Systems, methods, apparatus, and machine-readable media for voice activity detection in a single-channel or multichannel audio signal are disclosed.

Description

CLAIM OF PRIORITY UNDER 35 U.S.C. §119
The present Application for Patent claims priority to Provisional Application No. 61/406,382, entitled “DUAL-MICROPHONE COMPUTATIONAL AUDITORY SCENE ANALYSIS FOR NOISE REDUCTION,” filed Oct. 25, 2010, and assigned to the assignee hereof.
CLAIM OF PRIORITY UNDER 35 U.S.C. §120
The present Application for Patent is a continuation-in-part of pending U.S. patent application Ser. No. 13/092,502, entitled “SYSTEMS, METHODS, AND APPARATUS FOR SPEECH FEATURE DETECTION,”, filed Apr. 22, 2011, and assigned to the assignee hereof.
BACKGROUND
1. Field
This disclosure relates to audio signal processing.
2. Background
Many activities that were previously performed in quiet office or home environments are being performed today in acoustically variable situations like a car, a street, or a café. For example, a person may desire to communicate with another person using a voice communication channel. The channel may be provided, for example, by a mobile wireless handset or headset, a walkie-talkie, a two-way radio, a car-kit, or another communications device. Consequently, a substantial amount of voice communication is taking place using portable audio sensing devices (e.g., smartphones, handsets, and/or headsets) in environments where users are surrounded by other people, with the kind of noise content that is typically encountered where people tend to gather. Such noise tends to distract or annoy a user at the far end of a telephone conversation. Moreover, many standard automated business transactions (e.g., account balance or stock quote checks) employ voice-recognition-based data inquiry, and the accuracy of these systems may be significantly impeded by interfering noise.

PROBLEM REQUIREMENTS ▸
In the patent excerpt on voice activity detection, when was U.S. patent application Ser. No. 13/092,502 filed?

DATA PROVIDED ▸
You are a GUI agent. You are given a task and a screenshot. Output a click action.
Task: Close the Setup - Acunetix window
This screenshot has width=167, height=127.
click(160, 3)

WORKED ANSWER ▸
Apr. 22, 2011